- _What you need to do_
**A)** Answer these from the passage on fiber laser pumping, one answer per line:
(i) How many fiber lasers were chosen for evaluation, and out of how many samples?
(ii) At what wavelength was the gain fiber's absorption amount per unit length measured?
(iii) Why might the per-module absorption amounts not add up to the group total in some tables?
**B)** Write the next part of the passage on fiber laser pumping, picking up after its final sentence.

- _Passage to read_
Further, the power spectrum P(λ) of forward pumping light may be obtained by calculation, or alternatively, by actual measurement. When being obtained by calculation, the power spectrum P(λ) of forward pumping light can be calculated according to P(λ)=Σi=1, 2, . . . , maPi(λ), using, for example, output power spectrum Pi(λ) of each forward pumping light source included in the forward pumping light source group 15a. As the output power spectrum Pi(λ) of each forward pumping light source, an actually measured distribution may be used, or alternatively, an approximate distribution (Gaussian distribution reproducing the central wavelength and the wavelength width of the actual power spectrum) may be used. In addition, when an LD module including multiple LD chips is used as the forward pumping light source as in one or more embodiments, the output power spectrum Pi(λ) of the LD module may be obtained as follows: that is, the representative value (an average value, a median value, etc.) of the central wavelengths of the respective LD chips is deemed as the central wavelength of the LD module, and the representative value of the wavelength widths of the respective LD chips is deemed as the wavelength width of the LD module, and then, the Gaussian distribution reproducing the central wavelength and the wavelength width is used as the output power spectrum Pi(λ) of the LD module.
As Examples and Comparative Examples of the fiber laser 1, eleven fiber lasers 1 were selected from the 436 fiber lasers 1 prepared as samples, and each of the selected fiber lasers 1 was evaluated for the following parameters, results of which are shown in Tables 1 to 11.
(1) Central wavelength [nm] of each LD module of the forward pumping light source group 15a (“LD central wavelength [nm]” of Tables 1 to 11)
(2) Wavelength width [nm] of each LD module of the forward pumping light source group 15a (“LD wavelength width [nm]” of Tables 1 to 11)
(3) Pumping light absorption amount [dB/m] per unit length of the gain fiber 11 at the wavelength of 978 nm (Yb “Yb 978-nm absorption amount [dB/m]” of Tables 1 to 11)
(4) Absorption amount [W], in the section I1, of forward pumping light outputted from each LD module of the forward pumping light source group 15a (“Forward absorption x 978 absorption amount [W]” of Tables 1 to 11)
(5) Absorption amount [W], in the section I1, of forward pumping light outputted from the forward pumping light source group 15a (calculated according to ∫P(λ)A1(λ)A2dλ) (“Total absorption amount [W]” of Tables 1 to 11)
(6) Output power [W] of the forward pumping light source group 15a (“Pumping light output power [W]” of Tables 1 to 11)
(7) Output power [W] of the fiber laser 1 (“Output power [W]” of Tables 1 to 11)
(8) Results of the acceptance test (“Accepted/rejected” of Tables 1 to 11)
Regarding Items (4) and (5), it should be noted that, in some of Tables 1 to 11 below, the sum of the absorption amounts, in the section I1, of forward pumping light outputted from the respective LD modules of the forward pumping light source group 15a is not equal to the value of the absorption amount, in the section I1, of forward pumping light outputted from the forward pumping light source group 15a. This is because the absorption amounts, in the section I1, of forward pumping light outputted from the respective LD modules were obtained in a manner such that values are rounded up or down to the nearest whole numbers. Thus, in reviewing each of the Examples and the Comparative Examples, the sum of the absorption amounts, in the section I1, of forward pumping light outputted from the respective LD modules of the forward pumping light source group 15a and the value of the absorption amount, in the section I1, of forward pumping light outputted from the forward pumping light source group 15a may be deemed to be the same.

- _Given information_
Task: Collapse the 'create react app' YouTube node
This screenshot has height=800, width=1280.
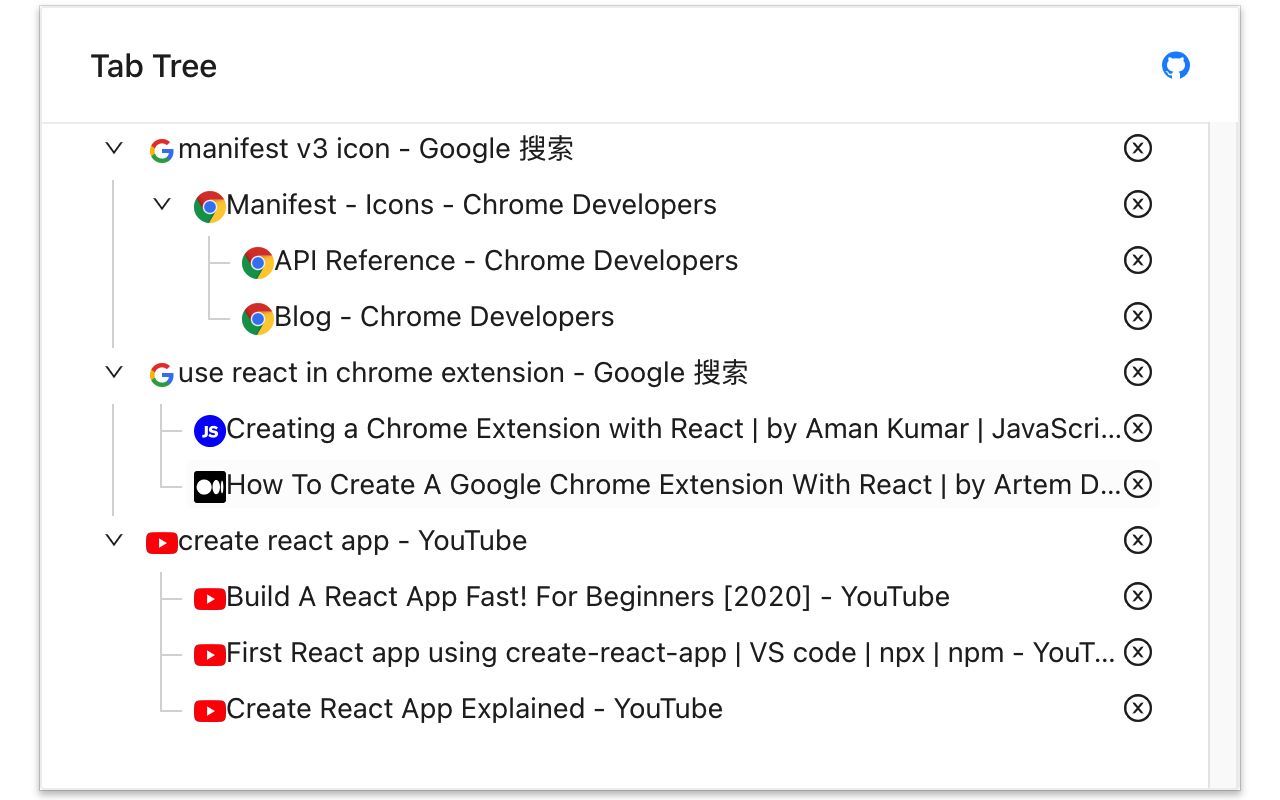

- _Task answers_
**A)**
(i) Eleven fiber lasers were chosen out of 436 samples.
(ii) At 978 nm.
(iii) Each LD module's absorption amount was rounded up or down to the nearest whole number.

**B)**
Since each of the fiber lasers 1 shown in Tables 1 to 9 satisfies the condition that the absorption amount of forward pumping light in the section I1 is not less than 253 W and not more than 1100 W, these fiber lasers 1 are Examples. Since each of the fiber lasers 1 shown in Tables 10 and 11 fails to satisfy the condition that the absorption amount of forward pumping light in the section I1 is not less than 253 W and not more than 1100 W, these fiber lasers 1 are Comparative Examples. It can be seen from the Tables that the fiber lasers 1 of the Examples were determined to be accepted products, whereas the fiber lasers 1 of the Comparative Examples were determined to be rejected products.
Further, each of the fiber lasers 1 which were determined to be accepted products has an absorption amount, in the section I1, of forward pumping light outputted from the forward pumping light source group 15a of not less than 634 W. Thus, the Examples suggest that the absorption amount of forward pumping light in the section I1 may be preferably not less than 634 W, in order to reduce the rejection rate (i.e., in order to reduce the probability of a decrease in beam output power caused by the TMI).
Furthermore, regarding the fiber lasers 1 which were determined to be accepted products, the total power of forward pumping light, that is, the output power of the forward pumping light source group 15a is not less than 1509 W. Thus, the Examples suggest that the total power of forward pumping light may be preferably not less than 1509 W, in order to reduce the rejection rate (i.e., in order to reduce the probability of a decrease in beam output power caused by the TMI).
A fiber laser in accordance with Aspect 1 of one or more embodiments employs a configuration in which the fiber laser includes: a gain fiber having a core doped with Yb; and a forward pumping light source group capable of generating forward pumping light that is capable of being inputted into the gain fiber and that belongs to a 976-nm band, wherein an absorption amount of the forward pumping light in a section of the gain fiber, the section having a length of 1 m and including an end face on which the forward pumping light is incident, is not less than 253 W and not more than 1100 W as calculated according to ∫P(λ)A(λ)dλ.
Herein, P(λ) [W] is a power spectrum of the forward pumping light, and A(λ) [%/m] is an absorption rate spectrum of Yb with which the core of the gain fiber is doped.
A fiber laser in accordance with Aspect 2 of one or more embodiments employs, in addition to the configuration of Aspect 1, a configuration in which the absorption rate spectrum A(λ) is calculated according to A(λ)=A1(λ)×A2.
Herein, A1(λ) is a standard absorption rate spectrum of Yb normalized at a wavelength of 978 nm, and A2 [%/m] is an absorption rate, at the wavelength of 978 nm, of Yb with which the core of the gain fiber is doped.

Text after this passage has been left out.